Problem — Reproduce only the lines from the one containing "The width and height of the screenshot is (1168, 425)." through the end of the data, exactly as they stand.

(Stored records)
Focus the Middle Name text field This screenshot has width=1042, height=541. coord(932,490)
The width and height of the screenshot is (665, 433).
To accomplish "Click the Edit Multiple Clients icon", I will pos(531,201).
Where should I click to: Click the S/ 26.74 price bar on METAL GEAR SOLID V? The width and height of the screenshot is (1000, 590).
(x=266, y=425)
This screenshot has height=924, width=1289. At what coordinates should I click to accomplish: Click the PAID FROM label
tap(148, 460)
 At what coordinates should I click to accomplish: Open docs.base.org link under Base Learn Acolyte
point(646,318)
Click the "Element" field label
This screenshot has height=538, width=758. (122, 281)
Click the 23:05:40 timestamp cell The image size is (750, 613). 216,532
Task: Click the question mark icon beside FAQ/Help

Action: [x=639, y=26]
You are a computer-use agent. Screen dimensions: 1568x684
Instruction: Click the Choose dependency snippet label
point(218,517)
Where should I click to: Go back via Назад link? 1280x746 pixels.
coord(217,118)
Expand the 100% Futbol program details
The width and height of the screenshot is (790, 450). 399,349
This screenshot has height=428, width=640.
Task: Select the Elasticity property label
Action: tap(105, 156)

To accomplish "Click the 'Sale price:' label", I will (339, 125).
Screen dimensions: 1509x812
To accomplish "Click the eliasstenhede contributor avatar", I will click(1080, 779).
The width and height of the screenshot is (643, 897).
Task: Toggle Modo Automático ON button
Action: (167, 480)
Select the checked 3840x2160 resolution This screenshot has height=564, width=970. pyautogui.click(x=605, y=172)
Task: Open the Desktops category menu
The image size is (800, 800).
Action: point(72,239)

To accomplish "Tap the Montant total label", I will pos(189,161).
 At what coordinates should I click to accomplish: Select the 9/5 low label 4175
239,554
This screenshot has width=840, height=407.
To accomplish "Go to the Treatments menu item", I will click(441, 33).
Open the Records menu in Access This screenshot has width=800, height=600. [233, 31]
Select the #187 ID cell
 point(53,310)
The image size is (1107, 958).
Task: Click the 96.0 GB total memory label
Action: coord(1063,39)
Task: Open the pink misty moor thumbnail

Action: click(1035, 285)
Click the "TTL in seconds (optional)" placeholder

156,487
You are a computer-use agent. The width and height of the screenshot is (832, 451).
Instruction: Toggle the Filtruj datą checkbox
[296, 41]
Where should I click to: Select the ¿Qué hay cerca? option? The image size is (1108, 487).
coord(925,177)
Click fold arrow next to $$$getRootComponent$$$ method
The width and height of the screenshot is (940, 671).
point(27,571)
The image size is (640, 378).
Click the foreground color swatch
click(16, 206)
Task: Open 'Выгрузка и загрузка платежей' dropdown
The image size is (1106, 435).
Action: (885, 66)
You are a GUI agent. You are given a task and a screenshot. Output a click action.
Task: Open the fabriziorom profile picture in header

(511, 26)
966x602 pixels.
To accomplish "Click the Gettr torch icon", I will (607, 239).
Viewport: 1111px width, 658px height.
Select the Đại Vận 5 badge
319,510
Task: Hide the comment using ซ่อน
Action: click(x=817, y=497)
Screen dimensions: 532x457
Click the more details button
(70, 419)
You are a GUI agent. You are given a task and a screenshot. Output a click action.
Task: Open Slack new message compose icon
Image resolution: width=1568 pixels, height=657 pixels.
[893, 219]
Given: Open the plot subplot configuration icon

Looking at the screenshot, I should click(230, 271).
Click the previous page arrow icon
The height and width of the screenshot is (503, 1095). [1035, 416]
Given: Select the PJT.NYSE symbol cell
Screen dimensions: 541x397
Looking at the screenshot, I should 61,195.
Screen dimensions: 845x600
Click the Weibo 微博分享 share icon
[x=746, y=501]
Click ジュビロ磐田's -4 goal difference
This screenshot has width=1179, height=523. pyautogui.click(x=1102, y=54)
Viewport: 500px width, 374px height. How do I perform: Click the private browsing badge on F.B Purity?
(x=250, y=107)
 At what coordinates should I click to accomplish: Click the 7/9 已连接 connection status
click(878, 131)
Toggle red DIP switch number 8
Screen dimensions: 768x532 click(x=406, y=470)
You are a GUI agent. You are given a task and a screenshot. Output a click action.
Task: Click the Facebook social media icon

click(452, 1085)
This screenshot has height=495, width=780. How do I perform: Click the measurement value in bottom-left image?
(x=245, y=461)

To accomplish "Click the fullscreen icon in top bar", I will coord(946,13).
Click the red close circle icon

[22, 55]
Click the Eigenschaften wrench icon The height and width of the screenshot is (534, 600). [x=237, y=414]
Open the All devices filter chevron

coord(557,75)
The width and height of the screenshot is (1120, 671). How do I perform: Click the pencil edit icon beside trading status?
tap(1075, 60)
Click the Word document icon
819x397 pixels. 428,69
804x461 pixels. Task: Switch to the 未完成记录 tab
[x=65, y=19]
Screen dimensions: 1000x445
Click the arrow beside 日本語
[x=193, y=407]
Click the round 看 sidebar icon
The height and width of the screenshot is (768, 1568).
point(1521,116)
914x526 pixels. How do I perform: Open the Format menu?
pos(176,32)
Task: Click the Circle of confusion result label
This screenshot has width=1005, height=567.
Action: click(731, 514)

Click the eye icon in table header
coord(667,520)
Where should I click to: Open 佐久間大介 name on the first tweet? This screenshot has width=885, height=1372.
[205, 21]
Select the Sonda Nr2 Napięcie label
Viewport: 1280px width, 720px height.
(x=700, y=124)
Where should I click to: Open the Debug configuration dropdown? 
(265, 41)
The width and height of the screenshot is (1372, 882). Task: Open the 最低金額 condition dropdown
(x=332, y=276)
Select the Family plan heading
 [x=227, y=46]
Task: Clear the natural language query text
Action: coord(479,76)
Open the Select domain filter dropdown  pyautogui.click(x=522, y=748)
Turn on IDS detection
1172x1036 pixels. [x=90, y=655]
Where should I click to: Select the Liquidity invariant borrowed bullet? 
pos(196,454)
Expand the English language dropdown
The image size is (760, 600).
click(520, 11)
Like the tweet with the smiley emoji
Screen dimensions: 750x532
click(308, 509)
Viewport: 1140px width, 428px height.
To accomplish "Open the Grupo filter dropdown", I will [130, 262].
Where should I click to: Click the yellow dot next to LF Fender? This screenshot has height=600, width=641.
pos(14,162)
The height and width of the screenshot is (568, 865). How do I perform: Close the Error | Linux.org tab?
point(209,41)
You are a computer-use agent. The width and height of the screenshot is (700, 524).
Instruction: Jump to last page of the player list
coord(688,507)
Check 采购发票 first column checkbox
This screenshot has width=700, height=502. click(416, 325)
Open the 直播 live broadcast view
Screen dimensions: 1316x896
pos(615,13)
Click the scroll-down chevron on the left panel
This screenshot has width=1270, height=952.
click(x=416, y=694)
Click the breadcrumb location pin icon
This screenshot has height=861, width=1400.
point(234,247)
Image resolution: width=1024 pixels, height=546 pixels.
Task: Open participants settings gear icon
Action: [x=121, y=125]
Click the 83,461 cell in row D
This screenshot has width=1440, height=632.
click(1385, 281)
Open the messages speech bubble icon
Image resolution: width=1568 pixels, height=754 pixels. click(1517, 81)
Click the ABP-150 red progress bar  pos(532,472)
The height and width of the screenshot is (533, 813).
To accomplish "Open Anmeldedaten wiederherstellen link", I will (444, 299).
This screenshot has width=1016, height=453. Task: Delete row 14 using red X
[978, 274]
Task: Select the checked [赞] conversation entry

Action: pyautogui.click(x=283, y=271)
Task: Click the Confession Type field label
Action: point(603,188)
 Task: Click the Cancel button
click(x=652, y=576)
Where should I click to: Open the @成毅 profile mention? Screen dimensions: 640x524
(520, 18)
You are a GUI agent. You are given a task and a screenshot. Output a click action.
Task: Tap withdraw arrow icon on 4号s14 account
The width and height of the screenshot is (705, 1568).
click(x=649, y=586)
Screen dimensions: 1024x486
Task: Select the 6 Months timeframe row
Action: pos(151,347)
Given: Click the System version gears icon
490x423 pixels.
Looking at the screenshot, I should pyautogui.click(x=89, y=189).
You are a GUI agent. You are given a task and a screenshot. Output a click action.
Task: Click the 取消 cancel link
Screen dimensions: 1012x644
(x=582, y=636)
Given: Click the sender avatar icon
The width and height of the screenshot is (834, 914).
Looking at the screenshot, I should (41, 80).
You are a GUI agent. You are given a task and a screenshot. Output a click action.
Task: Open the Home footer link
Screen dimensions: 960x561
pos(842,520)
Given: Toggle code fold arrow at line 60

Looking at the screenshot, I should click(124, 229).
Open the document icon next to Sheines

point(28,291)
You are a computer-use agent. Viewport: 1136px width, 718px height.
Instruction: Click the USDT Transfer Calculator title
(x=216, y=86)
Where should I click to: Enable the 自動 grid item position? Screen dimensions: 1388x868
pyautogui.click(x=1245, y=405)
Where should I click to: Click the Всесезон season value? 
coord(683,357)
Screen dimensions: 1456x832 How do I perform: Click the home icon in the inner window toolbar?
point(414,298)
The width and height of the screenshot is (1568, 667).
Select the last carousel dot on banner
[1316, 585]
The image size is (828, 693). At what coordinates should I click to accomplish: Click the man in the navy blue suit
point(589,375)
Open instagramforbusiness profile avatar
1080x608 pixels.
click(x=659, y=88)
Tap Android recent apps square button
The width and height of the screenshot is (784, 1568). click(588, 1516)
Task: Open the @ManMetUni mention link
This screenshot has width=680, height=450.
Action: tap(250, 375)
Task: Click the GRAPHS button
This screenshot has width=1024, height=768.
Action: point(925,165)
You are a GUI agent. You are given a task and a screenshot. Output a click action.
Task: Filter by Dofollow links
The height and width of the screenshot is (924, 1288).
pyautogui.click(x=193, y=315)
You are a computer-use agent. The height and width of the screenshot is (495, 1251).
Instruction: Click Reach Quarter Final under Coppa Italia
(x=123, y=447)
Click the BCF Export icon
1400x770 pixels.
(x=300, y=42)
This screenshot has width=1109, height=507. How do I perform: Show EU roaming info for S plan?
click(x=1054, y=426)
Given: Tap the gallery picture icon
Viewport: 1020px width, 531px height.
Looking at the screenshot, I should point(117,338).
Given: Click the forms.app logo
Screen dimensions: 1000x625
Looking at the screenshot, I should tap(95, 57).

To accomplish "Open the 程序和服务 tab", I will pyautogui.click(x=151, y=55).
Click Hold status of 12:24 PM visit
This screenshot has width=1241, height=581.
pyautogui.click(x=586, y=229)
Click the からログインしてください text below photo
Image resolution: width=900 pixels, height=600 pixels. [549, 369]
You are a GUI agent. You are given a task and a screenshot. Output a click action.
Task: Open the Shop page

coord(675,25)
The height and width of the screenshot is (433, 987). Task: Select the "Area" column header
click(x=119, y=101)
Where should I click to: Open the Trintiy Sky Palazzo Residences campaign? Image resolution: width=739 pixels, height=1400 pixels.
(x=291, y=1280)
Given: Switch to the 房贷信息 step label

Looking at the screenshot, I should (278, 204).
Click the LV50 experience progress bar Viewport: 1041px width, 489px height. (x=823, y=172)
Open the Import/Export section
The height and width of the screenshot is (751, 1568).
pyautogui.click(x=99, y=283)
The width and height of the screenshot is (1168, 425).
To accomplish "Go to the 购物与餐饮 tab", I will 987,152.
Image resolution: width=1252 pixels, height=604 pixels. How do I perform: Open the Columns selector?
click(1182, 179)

Result below —
The width and height of the screenshot is (1168, 425).
To accomplish "Go to the 购物与餐饮 tab", I will 987,152.
Image resolution: width=1252 pixels, height=604 pixels. How do I perform: Open the Columns selector?
click(1182, 179)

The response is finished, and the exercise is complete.